Now assume $f\in C_c(\Bbb R^n)$ and integrate in polar coordinates:
$$\int_{\Bbb R^n}f(x)\nabla u_\epsilon(x)\,dx=\int_S\frac{-1}{\epsilon}\int_{1-\epsilon}^1f(r\xi)\xi r^{n-1}\,drdH(\xi).$$And since $f$ is continuous it's clear that $$\lim_{\epsilon\to0}\frac{-1}{\epsilon}\int_{1-\epsilon}^1f(r\xi)\xi r^{n-1}\,dr=-f(\xi)\xi,$$uniformly over $\xi\in S$.
("Polar coordinates": In general $$\int_{\Bbb R^n}g(x)\,dx=c_n\int_S\int_0^\infty g(r\xi)r^{n-1}\,drdH(\xi).$$Note that if $H$ is actual "surface area" on $S$, in particular not normalized to be a probability measure as is sometimes done in that formula, then $c_n=1$. See Folland Real Analysis or various other places.)
Best Answer
If $f$ is a bounded, measurable real function, and $\mu_n\to\mu$ in total variation, then $\int f \, d\mu_n\to \int f\, d\mu$. The reason is just that $f$ can be uniformly approximated by simple functions.
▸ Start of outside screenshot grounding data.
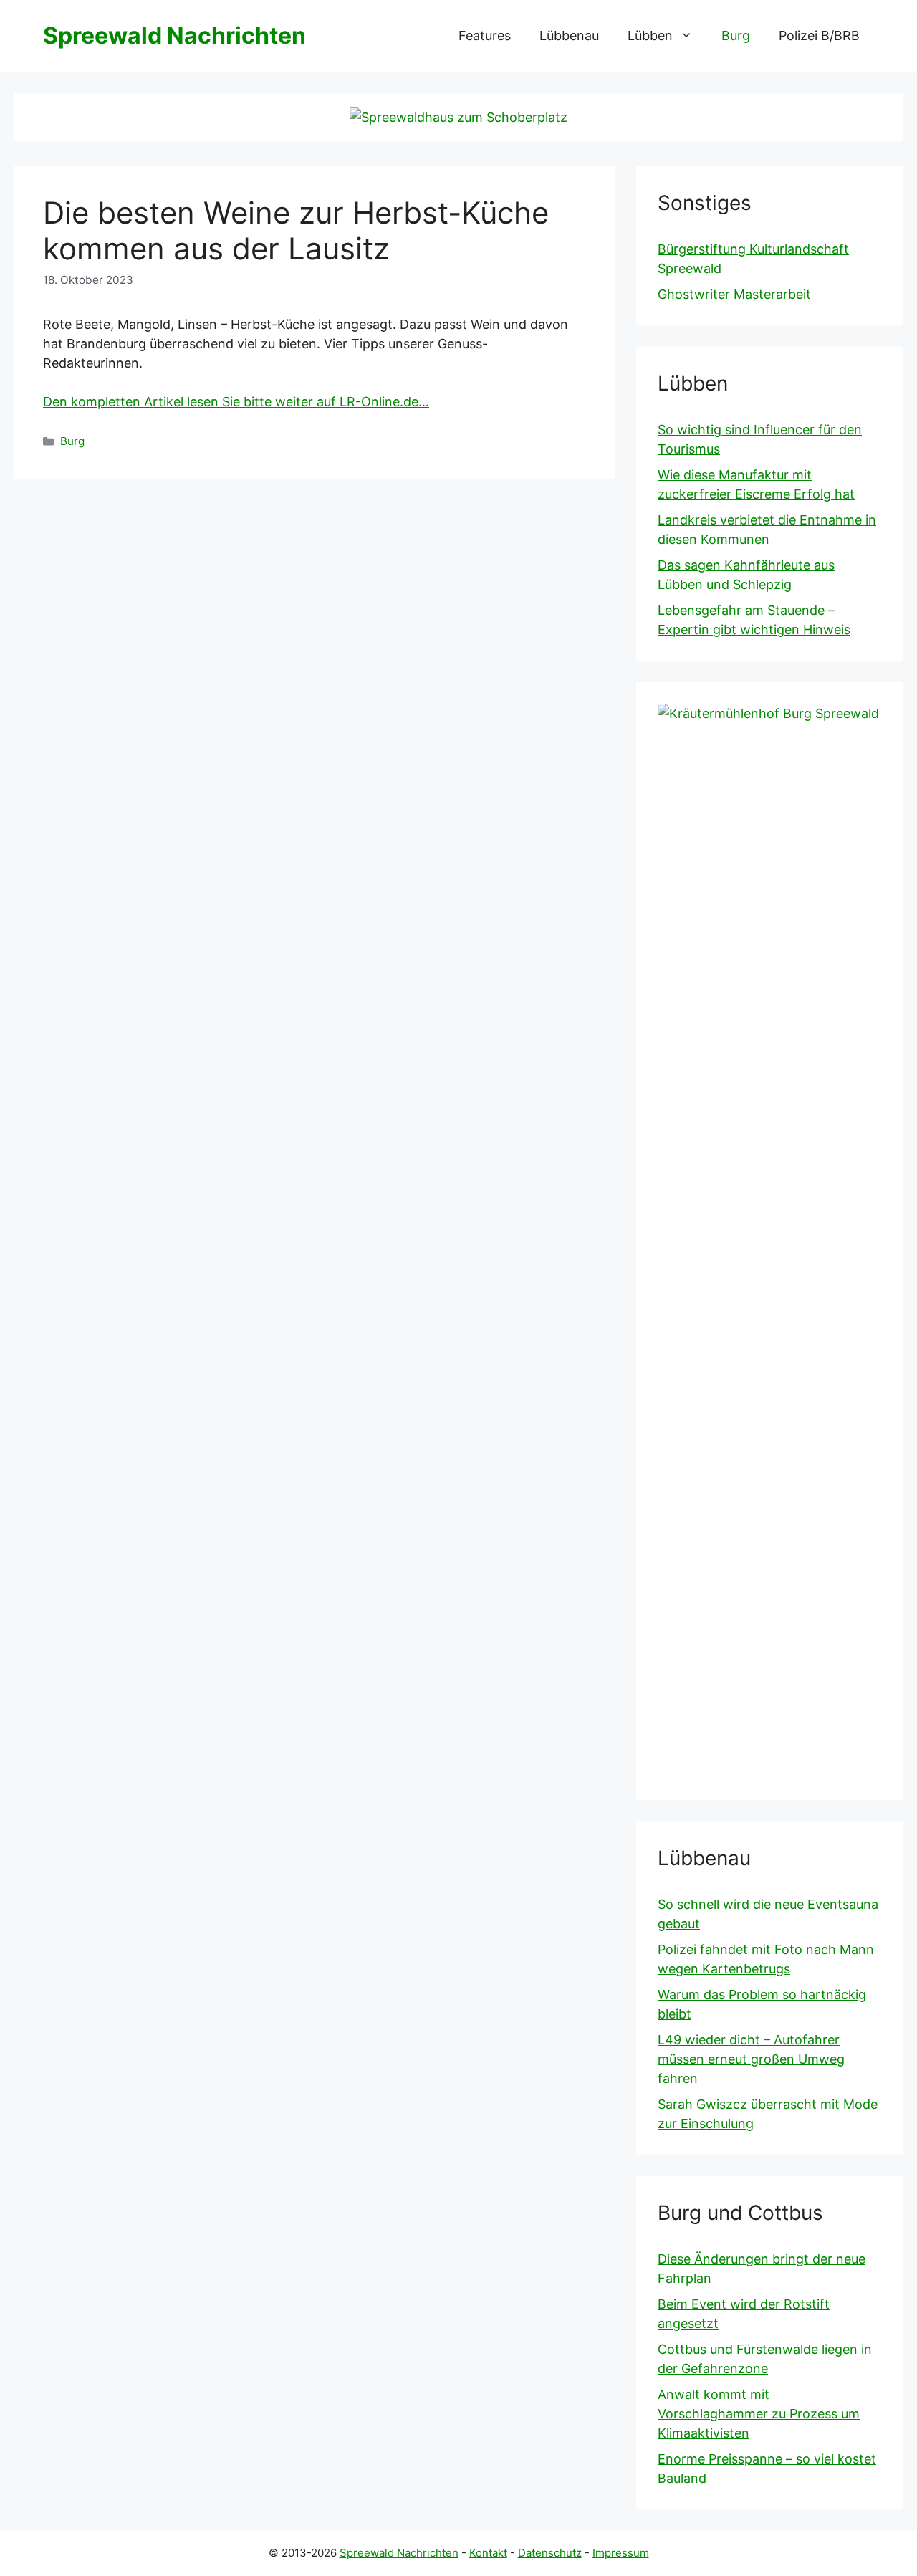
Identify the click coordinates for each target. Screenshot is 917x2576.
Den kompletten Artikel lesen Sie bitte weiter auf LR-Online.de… (236, 401)
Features (484, 35)
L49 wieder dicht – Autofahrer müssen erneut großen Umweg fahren (751, 2059)
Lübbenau (569, 35)
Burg (735, 35)
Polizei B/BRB (819, 35)
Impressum (620, 2553)
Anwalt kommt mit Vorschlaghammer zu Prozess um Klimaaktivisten (759, 2414)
If $f$ is not bounded $\int f\, d\mu_n$ need not converge to $\int f\, d\mu$. For a counterexample, look at measures on the real line, let $\mu_n$ give $\{n\}$ probability $\frac1n$ and $\{0\}$ probability $1-\frac1n$, let $\mu$ give $\{0\}$ probability $1$, and let $f$ be the identity. Then $\mu_n\to\mu$ in total variation but, for all $n$, $\int f\, d\mu_n=1\ne \int f \,d\mu=0$.